With the arrival of summer, numerous individuals will be igniting their grills to savor a variety of foods, ranging from hot dogs to steaks. Unfortunately, individuals with seafood allergies often miss out on the opportunity to enjoy shrimp. However, an intriguing method highlighted in the Journal of Agricultural and Food Chemistry could potentially change that. Researchers have discovered that reverse-pressure sterilization can produce a less allergenic shrimp product, which, when tested on mice with sensitivities to crustaceans, did not induce severe reactions.
Among the most prevalent food allergens are dairy products, wheat, peanuts, and seafood. The immune system mistakenly identifies certain proteins in these foods as invaders and initiates a defensive response against them. In mild cases, this may result in discomfort or swelling, while severe cases can be life-threatening. However, proteins that trigger immune responses can undergo changes or degradation when exposed to heat, potentially preventing antibodies from recognizing them. This alteration may render the food safer for individuals with allergies.
Studies conducted on other shellfish, such as oysters, have yielded conflicting results regarding changes in allergenicity after cooking. Some studies indicate an increase in allergenicity following roasting, while others suggest a decrease. Therefore, Na Sun and colleagues aimed to investigate the alterations in shrimp allergens during post-processing and explore the possibility of developing a more hypoallergenic product.

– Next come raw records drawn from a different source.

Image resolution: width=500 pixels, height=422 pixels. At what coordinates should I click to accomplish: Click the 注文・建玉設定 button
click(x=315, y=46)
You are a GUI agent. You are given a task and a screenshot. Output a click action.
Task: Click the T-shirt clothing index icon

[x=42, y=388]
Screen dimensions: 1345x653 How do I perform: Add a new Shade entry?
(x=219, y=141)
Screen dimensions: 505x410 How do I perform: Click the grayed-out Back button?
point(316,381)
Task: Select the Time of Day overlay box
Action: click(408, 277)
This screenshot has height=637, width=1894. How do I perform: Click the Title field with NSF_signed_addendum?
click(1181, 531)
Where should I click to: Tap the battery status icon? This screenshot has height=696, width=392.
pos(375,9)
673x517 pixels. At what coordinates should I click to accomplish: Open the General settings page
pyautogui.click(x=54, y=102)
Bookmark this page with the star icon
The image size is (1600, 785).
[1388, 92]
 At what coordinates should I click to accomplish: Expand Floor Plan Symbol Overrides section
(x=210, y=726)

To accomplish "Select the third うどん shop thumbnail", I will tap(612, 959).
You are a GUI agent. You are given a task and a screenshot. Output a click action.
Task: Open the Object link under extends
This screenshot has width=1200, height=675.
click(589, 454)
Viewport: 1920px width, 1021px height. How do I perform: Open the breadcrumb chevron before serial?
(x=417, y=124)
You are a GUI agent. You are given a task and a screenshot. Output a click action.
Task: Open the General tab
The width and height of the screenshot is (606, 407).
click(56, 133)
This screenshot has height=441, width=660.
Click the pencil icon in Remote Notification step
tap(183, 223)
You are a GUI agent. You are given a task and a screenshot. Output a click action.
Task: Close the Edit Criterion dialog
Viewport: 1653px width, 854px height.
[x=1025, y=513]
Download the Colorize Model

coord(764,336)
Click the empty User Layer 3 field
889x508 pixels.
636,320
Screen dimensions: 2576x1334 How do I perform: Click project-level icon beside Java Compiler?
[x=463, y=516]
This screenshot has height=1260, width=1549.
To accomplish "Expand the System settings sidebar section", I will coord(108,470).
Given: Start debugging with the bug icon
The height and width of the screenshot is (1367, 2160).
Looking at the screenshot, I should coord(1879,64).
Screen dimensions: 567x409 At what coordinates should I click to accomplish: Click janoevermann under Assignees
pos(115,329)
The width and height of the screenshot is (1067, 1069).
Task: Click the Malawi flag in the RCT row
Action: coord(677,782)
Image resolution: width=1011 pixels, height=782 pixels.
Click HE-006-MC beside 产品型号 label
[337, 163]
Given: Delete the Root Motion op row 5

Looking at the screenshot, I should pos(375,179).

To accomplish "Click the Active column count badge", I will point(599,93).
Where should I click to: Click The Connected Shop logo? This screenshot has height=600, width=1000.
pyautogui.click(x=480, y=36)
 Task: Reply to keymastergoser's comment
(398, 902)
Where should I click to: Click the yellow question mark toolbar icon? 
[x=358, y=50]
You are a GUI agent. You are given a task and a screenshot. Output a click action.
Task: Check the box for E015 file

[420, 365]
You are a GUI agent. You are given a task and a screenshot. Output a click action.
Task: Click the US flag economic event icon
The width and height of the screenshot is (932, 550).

The research team divided samples of shrimp (Penaeus vannamei) into three groups. The first group remained raw, the second group was roasted, and the third group underwent reverse-pressure sterilization after roasting. Each group was then mashed into pastes and administered separately to mice with shrimp allergies.
In conclusion, this innovative research offers promising prospects for reducing the allergenicity of shrimp through reverse-pressure sterilization. Further studies and potential human trials will be necessary to confirm the efficacy and safety of this approach, potentially allowing individuals with shrimp allergies to enjoy this delectable seafood.
The outcomes of the study revealed that both the raw and roasted shrimp provoked similar reactions in the mice, leading to elevated levels of histamine and damage to the spleens and lungs. These findings suggested that roasting alone had minimal effect on altering the properties of the proteins. Conversely, the third group, which underwent reverse-pressure sterilization following roasting, exhibited milder reactions and less organ damage.
Upon closer examination of the shrimp samples’ allergenic proteins, the researchers discovered that roasting induced changes in the protein structure, albeit the binding sites remained accessible for antibodies to attach. However, the reverse-pressure sterilization process caused the proteins to aggregate, effectively concealing the binding sites. This hindered the antibodies from attaching to the proteins, thereby preventing severe allergic reactions.
The researchers assert that this method proved successful in significantly reducing the allergenicity of shrimp in an efficient manner. Moreover, it shed light on the distinctive changes in protein configuration that contribute to the reduction of allergenicity.